* What you need to do *
An exact copy of the listing is what is needed; please output it in full.

* Dataset excerpts *
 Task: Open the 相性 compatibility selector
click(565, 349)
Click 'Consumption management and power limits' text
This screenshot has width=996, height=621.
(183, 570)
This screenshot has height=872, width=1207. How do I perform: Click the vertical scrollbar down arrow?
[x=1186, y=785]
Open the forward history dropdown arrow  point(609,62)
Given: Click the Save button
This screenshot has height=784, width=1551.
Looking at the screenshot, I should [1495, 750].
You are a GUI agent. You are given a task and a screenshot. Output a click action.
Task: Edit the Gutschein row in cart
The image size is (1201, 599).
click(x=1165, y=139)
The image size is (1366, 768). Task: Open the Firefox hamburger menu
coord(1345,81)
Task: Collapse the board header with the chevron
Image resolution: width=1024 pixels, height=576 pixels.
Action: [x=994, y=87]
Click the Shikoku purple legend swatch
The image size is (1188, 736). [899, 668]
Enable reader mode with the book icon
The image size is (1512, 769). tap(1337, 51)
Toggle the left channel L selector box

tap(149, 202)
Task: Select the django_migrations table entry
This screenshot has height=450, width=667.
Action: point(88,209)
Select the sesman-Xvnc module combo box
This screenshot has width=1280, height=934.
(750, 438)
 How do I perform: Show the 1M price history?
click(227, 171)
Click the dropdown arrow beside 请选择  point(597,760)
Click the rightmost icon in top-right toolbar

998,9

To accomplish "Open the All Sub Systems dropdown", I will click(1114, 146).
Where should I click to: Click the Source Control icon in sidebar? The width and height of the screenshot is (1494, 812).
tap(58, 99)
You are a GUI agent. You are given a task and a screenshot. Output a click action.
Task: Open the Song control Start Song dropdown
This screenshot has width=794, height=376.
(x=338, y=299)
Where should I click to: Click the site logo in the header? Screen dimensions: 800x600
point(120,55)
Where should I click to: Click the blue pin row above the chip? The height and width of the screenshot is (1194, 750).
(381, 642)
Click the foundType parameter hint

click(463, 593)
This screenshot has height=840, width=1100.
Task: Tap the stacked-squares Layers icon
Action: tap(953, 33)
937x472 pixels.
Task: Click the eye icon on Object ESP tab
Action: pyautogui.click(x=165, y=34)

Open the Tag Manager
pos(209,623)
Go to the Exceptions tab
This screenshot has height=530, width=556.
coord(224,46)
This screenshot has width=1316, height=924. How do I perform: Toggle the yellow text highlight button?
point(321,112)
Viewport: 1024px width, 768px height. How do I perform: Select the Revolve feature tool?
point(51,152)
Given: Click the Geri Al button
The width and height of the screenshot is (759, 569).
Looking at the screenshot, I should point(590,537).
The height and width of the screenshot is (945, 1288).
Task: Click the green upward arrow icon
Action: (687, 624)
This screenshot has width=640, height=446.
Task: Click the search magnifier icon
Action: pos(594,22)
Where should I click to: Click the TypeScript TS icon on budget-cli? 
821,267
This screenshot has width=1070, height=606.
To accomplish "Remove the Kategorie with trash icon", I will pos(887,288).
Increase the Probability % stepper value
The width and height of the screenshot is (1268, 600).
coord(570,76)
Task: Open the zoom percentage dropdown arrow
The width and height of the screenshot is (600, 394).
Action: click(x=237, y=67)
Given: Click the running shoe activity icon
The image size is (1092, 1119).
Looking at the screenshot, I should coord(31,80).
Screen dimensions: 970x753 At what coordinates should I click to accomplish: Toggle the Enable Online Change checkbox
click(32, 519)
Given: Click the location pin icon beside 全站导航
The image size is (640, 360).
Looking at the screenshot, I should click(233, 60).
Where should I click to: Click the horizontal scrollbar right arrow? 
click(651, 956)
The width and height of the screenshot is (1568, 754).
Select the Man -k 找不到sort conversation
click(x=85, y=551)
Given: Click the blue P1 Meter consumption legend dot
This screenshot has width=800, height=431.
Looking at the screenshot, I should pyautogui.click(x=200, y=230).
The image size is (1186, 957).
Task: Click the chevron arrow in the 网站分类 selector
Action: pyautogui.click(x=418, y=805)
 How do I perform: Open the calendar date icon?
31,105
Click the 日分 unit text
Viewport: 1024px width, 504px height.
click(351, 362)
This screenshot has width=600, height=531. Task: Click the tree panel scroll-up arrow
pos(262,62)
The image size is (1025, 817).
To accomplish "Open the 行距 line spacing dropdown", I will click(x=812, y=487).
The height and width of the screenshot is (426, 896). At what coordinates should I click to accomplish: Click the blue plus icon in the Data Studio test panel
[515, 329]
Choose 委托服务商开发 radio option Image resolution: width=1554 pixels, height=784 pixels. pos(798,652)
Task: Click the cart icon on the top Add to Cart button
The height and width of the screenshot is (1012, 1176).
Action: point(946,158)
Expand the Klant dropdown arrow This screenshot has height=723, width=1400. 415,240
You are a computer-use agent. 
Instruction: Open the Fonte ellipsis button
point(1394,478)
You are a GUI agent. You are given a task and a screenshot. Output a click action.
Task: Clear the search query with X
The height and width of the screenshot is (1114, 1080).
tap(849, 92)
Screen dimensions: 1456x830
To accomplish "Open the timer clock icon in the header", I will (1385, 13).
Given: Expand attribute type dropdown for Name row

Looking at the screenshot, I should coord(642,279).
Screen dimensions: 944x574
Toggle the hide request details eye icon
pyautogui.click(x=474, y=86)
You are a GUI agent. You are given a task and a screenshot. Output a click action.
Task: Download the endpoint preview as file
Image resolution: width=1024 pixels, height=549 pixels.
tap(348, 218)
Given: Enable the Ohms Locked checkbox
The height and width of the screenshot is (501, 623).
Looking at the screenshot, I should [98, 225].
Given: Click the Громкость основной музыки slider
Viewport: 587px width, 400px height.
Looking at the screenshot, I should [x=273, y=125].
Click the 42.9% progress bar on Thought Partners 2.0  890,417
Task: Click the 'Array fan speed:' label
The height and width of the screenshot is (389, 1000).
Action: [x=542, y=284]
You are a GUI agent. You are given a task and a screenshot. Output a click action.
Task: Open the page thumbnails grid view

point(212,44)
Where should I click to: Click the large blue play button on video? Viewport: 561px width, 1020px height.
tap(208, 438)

* Solution *
 Task: Open the 相性 compatibility selector
click(565, 349)
Click 'Consumption management and power limits' text
This screenshot has width=996, height=621.
(183, 570)
This screenshot has height=872, width=1207. How do I perform: Click the vertical scrollbar down arrow?
[x=1186, y=785]
Open the forward history dropdown arrow  point(609,62)
Given: Click the Save button
This screenshot has height=784, width=1551.
Looking at the screenshot, I should [1495, 750].
You are a GUI agent. You are given a task and a screenshot. Output a click action.
Task: Edit the Gutschein row in cart
The image size is (1201, 599).
click(x=1165, y=139)
The image size is (1366, 768). Task: Open the Firefox hamburger menu
coord(1345,81)
Task: Collapse the board header with the chevron
Image resolution: width=1024 pixels, height=576 pixels.
Action: [x=994, y=87]
Click the Shikoku purple legend swatch
The image size is (1188, 736). [899, 668]
Enable reader mode with the book icon
The image size is (1512, 769). tap(1337, 51)
Toggle the left channel L selector box

tap(149, 202)
Task: Select the django_migrations table entry
This screenshot has height=450, width=667.
Action: point(88,209)
Select the sesman-Xvnc module combo box
This screenshot has width=1280, height=934.
(750, 438)
 How do I perform: Show the 1M price history?
click(227, 171)
Click the dropdown arrow beside 请选择  point(597,760)
Click the rightmost icon in top-right toolbar

998,9

To accomplish "Open the All Sub Systems dropdown", I will click(1114, 146).
Where should I click to: Click the Source Control icon in sidebar? The width and height of the screenshot is (1494, 812).
tap(58, 99)
You are a GUI agent. You are given a task and a screenshot. Output a click action.
Task: Open the Song control Start Song dropdown
This screenshot has width=794, height=376.
(x=338, y=299)
Where should I click to: Click the site logo in the header? Screen dimensions: 800x600
point(120,55)
Where should I click to: Click the blue pin row above the chip? The height and width of the screenshot is (1194, 750).
(381, 642)
Click the foundType parameter hint

click(463, 593)
This screenshot has height=840, width=1100.
Task: Tap the stacked-squares Layers icon
Action: tap(953, 33)
937x472 pixels.
Task: Click the eye icon on Object ESP tab
Action: pyautogui.click(x=165, y=34)

Open the Tag Manager
pos(209,623)
Go to the Exceptions tab
This screenshot has height=530, width=556.
coord(224,46)
This screenshot has width=1316, height=924. How do I perform: Toggle the yellow text highlight button?
point(321,112)
Viewport: 1024px width, 768px height. How do I perform: Select the Revolve feature tool?
point(51,152)
Given: Click the Geri Al button
The width and height of the screenshot is (759, 569).
Looking at the screenshot, I should point(590,537).
The height and width of the screenshot is (945, 1288).
Task: Click the green upward arrow icon
Action: (687, 624)
This screenshot has width=640, height=446.
Task: Click the search magnifier icon
Action: pos(594,22)
Where should I click to: Click the TypeScript TS icon on budget-cli? 
821,267
This screenshot has width=1070, height=606.
To accomplish "Remove the Kategorie with trash icon", I will pos(887,288).
Increase the Probability % stepper value
The width and height of the screenshot is (1268, 600).
coord(570,76)
Task: Open the zoom percentage dropdown arrow
The width and height of the screenshot is (600, 394).
Action: click(x=237, y=67)
Given: Click the running shoe activity icon
The image size is (1092, 1119).
Looking at the screenshot, I should coord(31,80).
Screen dimensions: 970x753 At what coordinates should I click to accomplish: Toggle the Enable Online Change checkbox
click(32, 519)
Given: Click the location pin icon beside 全站导航
The image size is (640, 360).
Looking at the screenshot, I should click(233, 60).
Where should I click to: Click the horizontal scrollbar right arrow? 
click(651, 956)
The width and height of the screenshot is (1568, 754).
Select the Man -k 找不到sort conversation
click(x=85, y=551)
Given: Click the blue P1 Meter consumption legend dot
This screenshot has width=800, height=431.
Looking at the screenshot, I should pyautogui.click(x=200, y=230).
The image size is (1186, 957).
Task: Click the chevron arrow in the 网站分类 selector
Action: pyautogui.click(x=418, y=805)
 How do I perform: Open the calendar date icon?
31,105
Click the 日分 unit text
Viewport: 1024px width, 504px height.
click(351, 362)
This screenshot has width=600, height=531. Task: Click the tree panel scroll-up arrow
pos(262,62)
The image size is (1025, 817).
To accomplish "Open the 行距 line spacing dropdown", I will click(x=812, y=487).
The height and width of the screenshot is (426, 896). At what coordinates should I click to accomplish: Click the blue plus icon in the Data Studio test panel
[515, 329]
Choose 委托服务商开发 radio option Image resolution: width=1554 pixels, height=784 pixels. pos(798,652)
Task: Click the cart icon on the top Add to Cart button
The height and width of the screenshot is (1012, 1176).
Action: point(946,158)
Expand the Klant dropdown arrow This screenshot has height=723, width=1400. 415,240
You are a computer-use agent. 
Instruction: Open the Fonte ellipsis button
point(1394,478)
You are a GUI agent. You are given a task and a screenshot. Output a click action.
Task: Clear the search query with X
The height and width of the screenshot is (1114, 1080).
tap(849, 92)
Screen dimensions: 1456x830
To accomplish "Open the timer clock icon in the header", I will (1385, 13).
Given: Expand attribute type dropdown for Name row

Looking at the screenshot, I should coord(642,279).
Screen dimensions: 944x574
Toggle the hide request details eye icon
pyautogui.click(x=474, y=86)
You are a GUI agent. You are given a task and a screenshot. Output a click action.
Task: Download the endpoint preview as file
Image resolution: width=1024 pixels, height=549 pixels.
tap(348, 218)
Given: Enable the Ohms Locked checkbox
The height and width of the screenshot is (501, 623).
Looking at the screenshot, I should [98, 225].
Given: Click the Громкость основной музыки slider
Viewport: 587px width, 400px height.
Looking at the screenshot, I should [x=273, y=125].
Click the 42.9% progress bar on Thought Partners 2.0  890,417
Task: Click the 'Array fan speed:' label
The height and width of the screenshot is (389, 1000).
Action: [x=542, y=284]
You are a GUI agent. You are given a task and a screenshot. Output a click action.
Task: Open the page thumbnails grid view

point(212,44)
Where should I click to: Click the large blue play button on video? Viewport: 561px width, 1020px height.
tap(208, 438)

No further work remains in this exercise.